• **Pointing data for screenshots**
━━━━━━━━
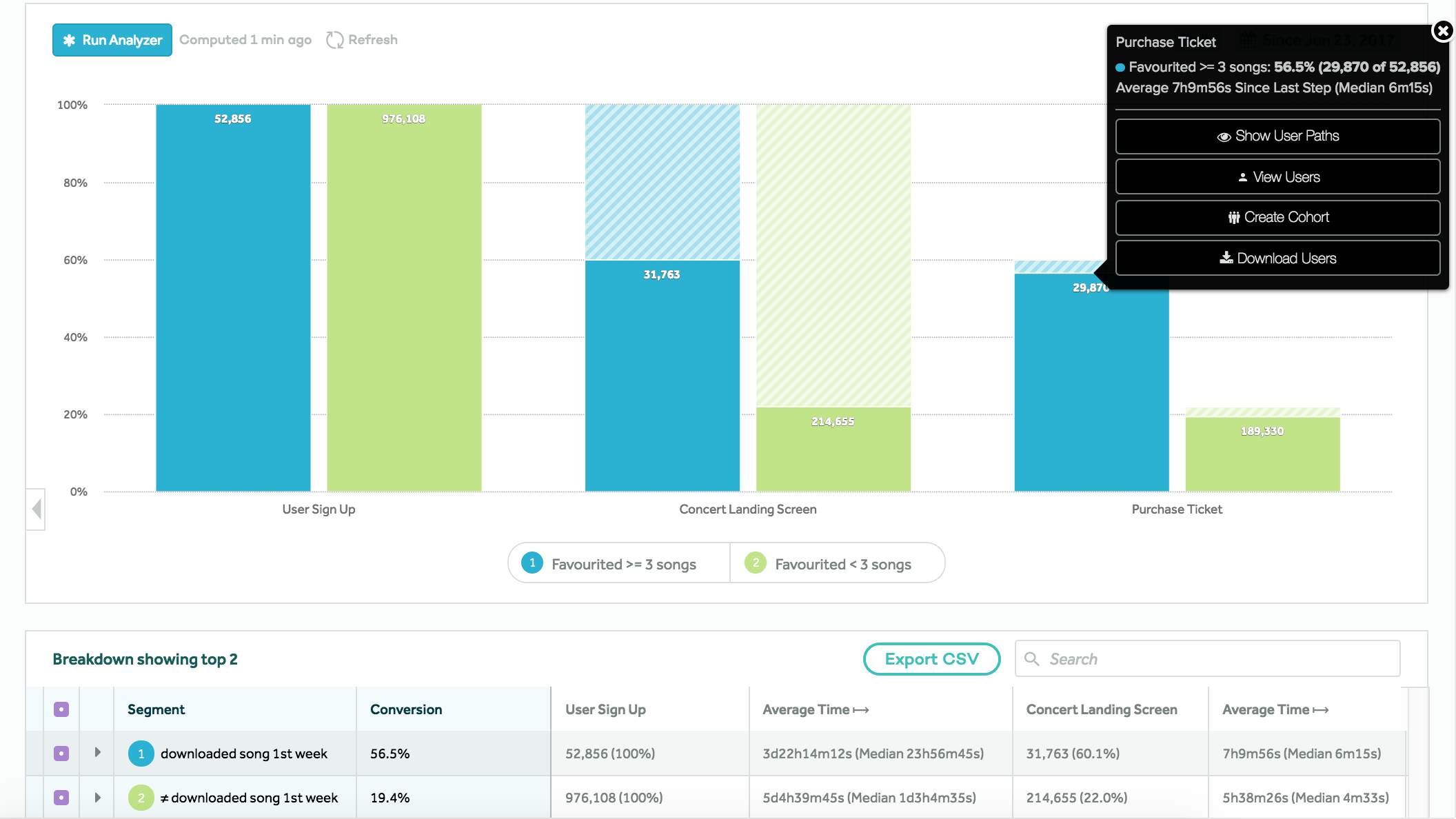Expand the ≠ downloaded song 1st week row
1456x819 pixels.
coord(97,797)
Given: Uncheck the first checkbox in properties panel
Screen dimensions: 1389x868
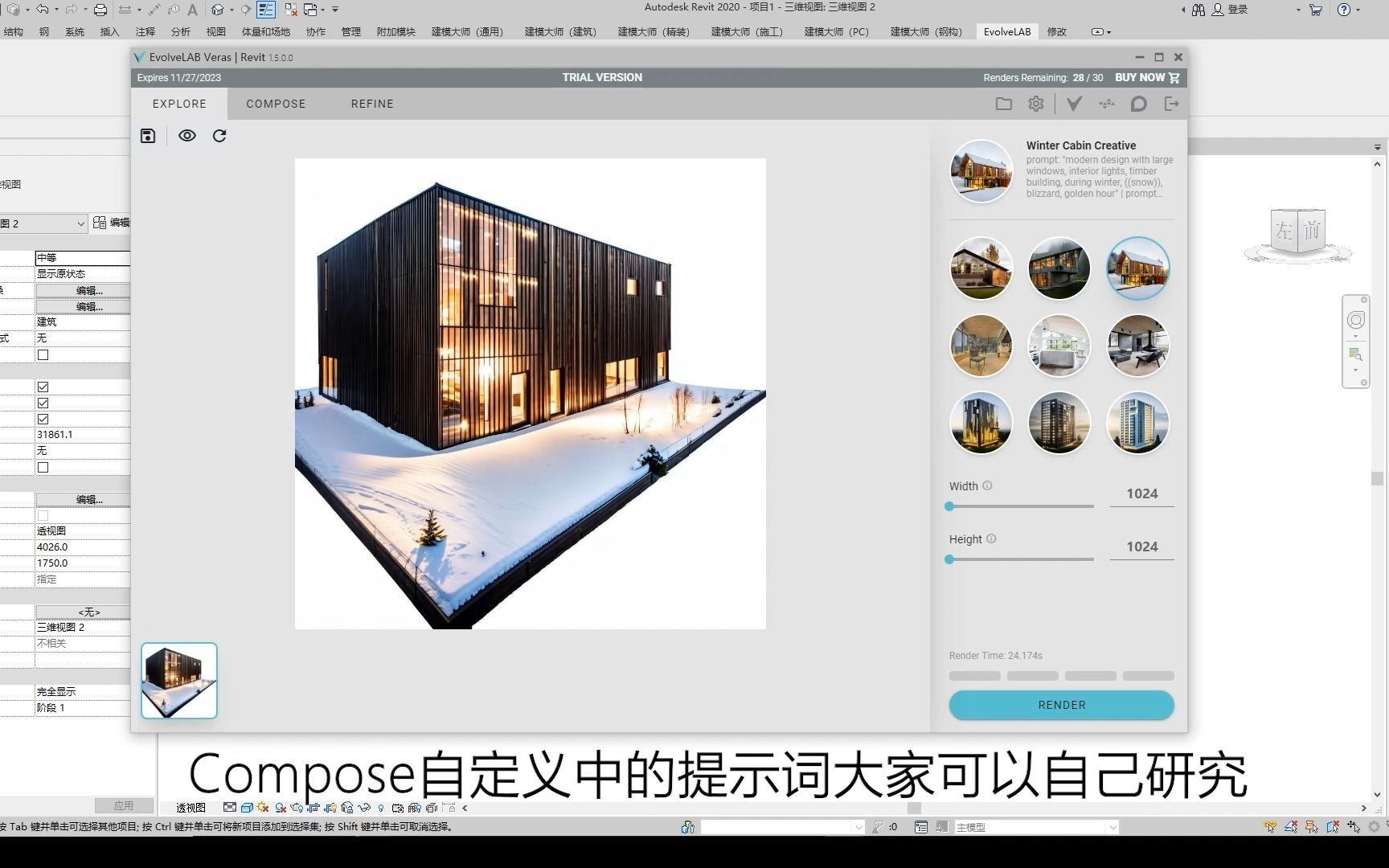Looking at the screenshot, I should [43, 387].
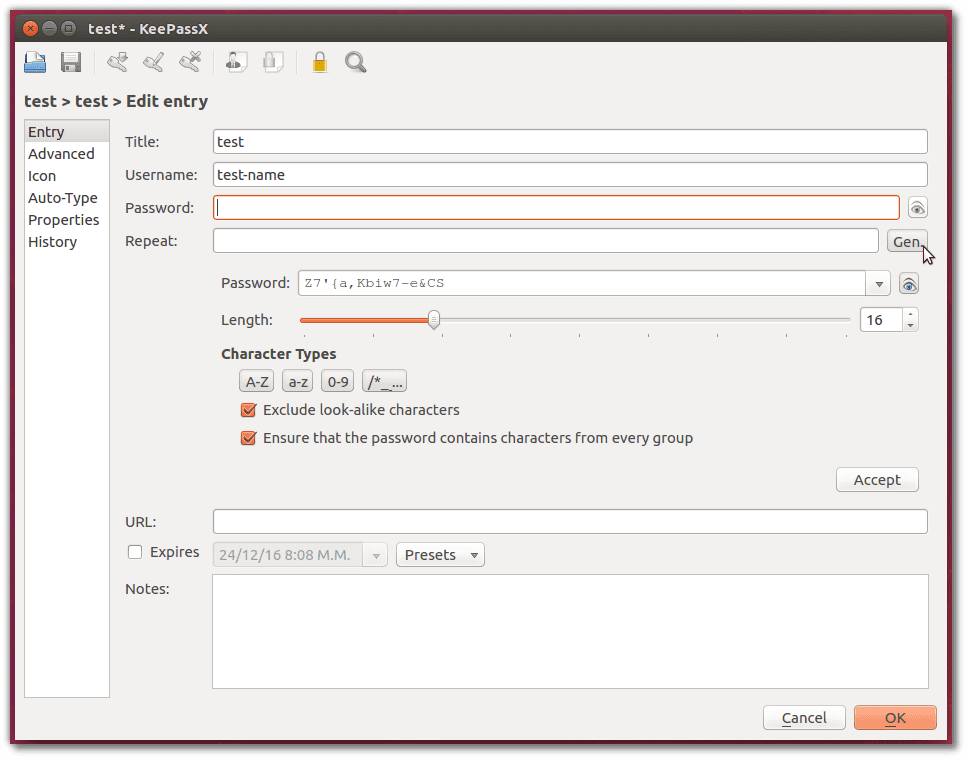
━━━━━━━━
• **INSTRUCTIONS TO FOLLOW**
Rewrite all the records, changing "properties panel" to "settings panel" and leaving everything else as it is. Leave the pictures out of your answer.

• **COMPLETE OUTPUT**
Expand the ≠ downloaded song 1st week row
1456x819 pixels.
coord(97,797)
Given: Uncheck the first checkbox in settings panel
Screen dimensions: 1389x868
Looking at the screenshot, I should [43, 387].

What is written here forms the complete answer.